→ **TASK OBJECTIVE**
All entries are to be given again verbatim.

* * *

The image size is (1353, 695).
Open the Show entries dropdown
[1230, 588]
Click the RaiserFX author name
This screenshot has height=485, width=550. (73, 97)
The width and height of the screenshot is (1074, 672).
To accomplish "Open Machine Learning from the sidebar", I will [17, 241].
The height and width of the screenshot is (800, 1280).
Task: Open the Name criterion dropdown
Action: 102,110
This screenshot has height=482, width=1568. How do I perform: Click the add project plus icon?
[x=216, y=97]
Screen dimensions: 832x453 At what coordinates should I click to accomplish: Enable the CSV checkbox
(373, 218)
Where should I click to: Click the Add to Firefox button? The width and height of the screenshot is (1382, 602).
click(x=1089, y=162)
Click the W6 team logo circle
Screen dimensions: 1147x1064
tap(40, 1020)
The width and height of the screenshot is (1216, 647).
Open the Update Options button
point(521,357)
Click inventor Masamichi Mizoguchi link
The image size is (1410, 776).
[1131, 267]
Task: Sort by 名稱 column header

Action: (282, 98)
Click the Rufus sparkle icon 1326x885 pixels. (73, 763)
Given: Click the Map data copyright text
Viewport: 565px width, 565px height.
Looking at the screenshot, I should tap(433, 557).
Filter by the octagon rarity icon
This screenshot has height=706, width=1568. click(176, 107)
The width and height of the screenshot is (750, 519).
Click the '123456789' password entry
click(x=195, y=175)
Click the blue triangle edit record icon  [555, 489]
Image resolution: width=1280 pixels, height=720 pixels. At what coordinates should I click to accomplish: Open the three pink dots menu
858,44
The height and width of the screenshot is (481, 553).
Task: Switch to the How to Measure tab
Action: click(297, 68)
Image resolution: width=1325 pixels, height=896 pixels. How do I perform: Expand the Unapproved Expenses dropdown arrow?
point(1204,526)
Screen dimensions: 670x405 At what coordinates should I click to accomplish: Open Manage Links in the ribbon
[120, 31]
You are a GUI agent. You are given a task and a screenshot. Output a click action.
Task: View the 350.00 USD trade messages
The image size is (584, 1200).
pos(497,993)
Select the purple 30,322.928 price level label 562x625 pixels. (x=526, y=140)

* * *

→ **OUTPUT FOR THIS TASK**
The image size is (1353, 695).
Open the Show entries dropdown
[1230, 588]
Click the RaiserFX author name
This screenshot has height=485, width=550. (73, 97)
The width and height of the screenshot is (1074, 672).
To accomplish "Open Machine Learning from the sidebar", I will [17, 241].
The height and width of the screenshot is (800, 1280).
Task: Open the Name criterion dropdown
Action: 102,110
This screenshot has height=482, width=1568. How do I perform: Click the add project plus icon?
[x=216, y=97]
Screen dimensions: 832x453 At what coordinates should I click to accomplish: Enable the CSV checkbox
(373, 218)
Where should I click to: Click the Add to Firefox button? The width and height of the screenshot is (1382, 602).
click(x=1089, y=162)
Click the W6 team logo circle
Screen dimensions: 1147x1064
tap(40, 1020)
The width and height of the screenshot is (1216, 647).
Open the Update Options button
point(521,357)
Click inventor Masamichi Mizoguchi link
The image size is (1410, 776).
[1131, 267]
Task: Sort by 名稱 column header

Action: (282, 98)
Click the Rufus sparkle icon 1326x885 pixels. (73, 763)
Given: Click the Map data copyright text
Viewport: 565px width, 565px height.
Looking at the screenshot, I should tap(433, 557).
Filter by the octagon rarity icon
This screenshot has height=706, width=1568. click(176, 107)
The width and height of the screenshot is (750, 519).
Click the '123456789' password entry
click(x=195, y=175)
Click the blue triangle edit record icon  [555, 489]
Image resolution: width=1280 pixels, height=720 pixels. At what coordinates should I click to accomplish: Open the three pink dots menu
858,44
The height and width of the screenshot is (481, 553).
Task: Switch to the How to Measure tab
Action: click(297, 68)
Image resolution: width=1325 pixels, height=896 pixels. How do I perform: Expand the Unapproved Expenses dropdown arrow?
point(1204,526)
Screen dimensions: 670x405 At what coordinates should I click to accomplish: Open Manage Links in the ribbon
[120, 31]
You are a GUI agent. You are given a task and a screenshot. Output a click action.
Task: View the 350.00 USD trade messages
The image size is (584, 1200).
pos(497,993)
Select the purple 30,322.928 price level label 562x625 pixels. (x=526, y=140)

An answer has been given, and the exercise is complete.